Scioltezza pittorica e temi femminili tornarono inoltre ad animare
ricerche cominciate durante il periodo triestino. Nel 1930, con lo
scultore T. Borlotti e con Funi, creò una scuola d'arte aperta a tutti e
basata, come le antiche botteghe, sui principî della pratica artistica.

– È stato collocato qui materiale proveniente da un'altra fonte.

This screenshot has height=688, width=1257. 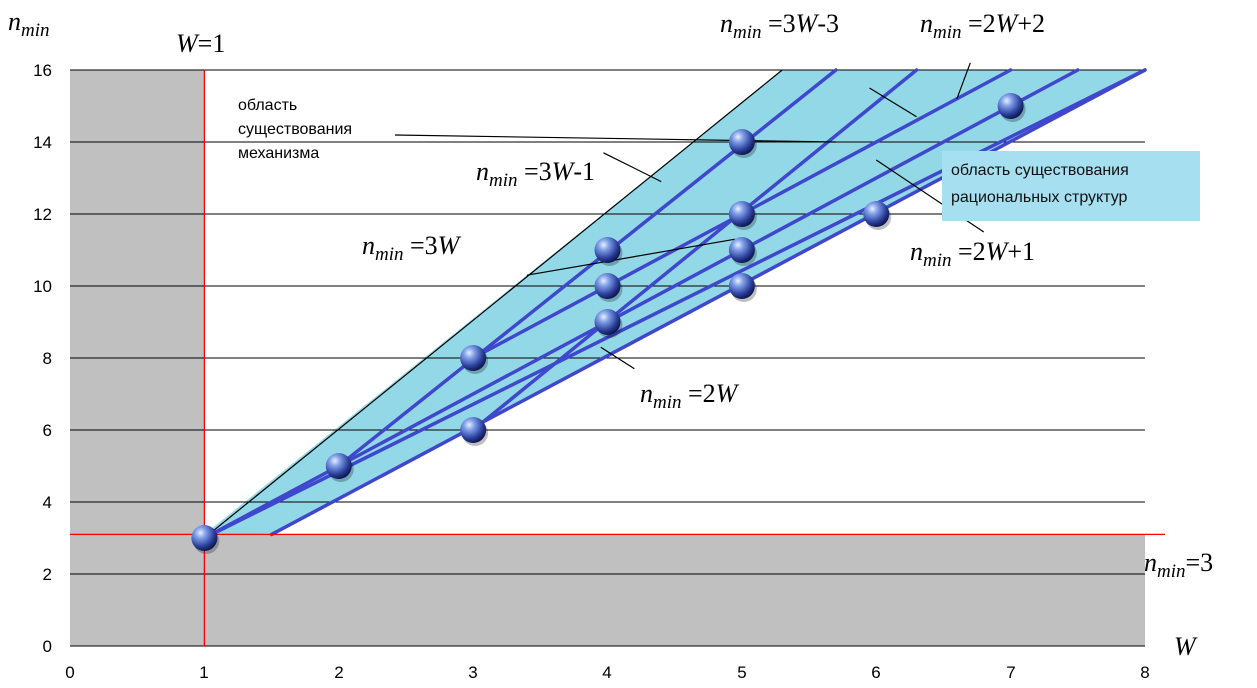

Dopo questa data il Marussig, seppure meno coinvolto nel sistema
espositivo pubblico, continuò a essere presente alle mostre di
Novecento, in Italia e all'estero, e a frequentare gli amici più cari
come Tosi, Salietti e Messina, ma anche M. Reggiani, Funi e Sironi. Nel
1931, nonostante Margherita Sarfatti fosse nella commissione della I
Quadriennale romana, il Marussig non venne invitato. Partecipò alla
XVIII Biennale di Venezia nel 1932 e, nel 1935, furono esposte tre sue
opere alla Quadriennale di Roma.
Alla XX Biennale veneziana del 1936 espose Natura morta con fichi
e La lettrice (entrambe nelle Civiche Raccolte di Milano). La
lettrice, come altre sue figure in interno, anticipò quella pittura
sviluppatasi dopo la morte del Marussig in seno a Corrente (movimento
che lo omaggiò inserendo ben quattro opere nella collettiva del gruppo
alla Permanente milanese del 1939). L'amico Reggiani fu il tramite per
nuove indagini sull'astrattismo nel contesto della galleria Il milione:
il Marussig partecipò infatti alla mostra "Venti firme" del 1937 (dove
esposero artisti che indagavano l'astrattismo accanto a quelli che
aderivano al Ritorno all'ordine) e alla rassegna di arte moderna a villa
Olmo organizzata a Milano da A. Sartoris. Ammalatosi di cirrosi epatica,
il Marussig morì, dopo una lunga degenza, a Pavia il 13 ottobre 1937.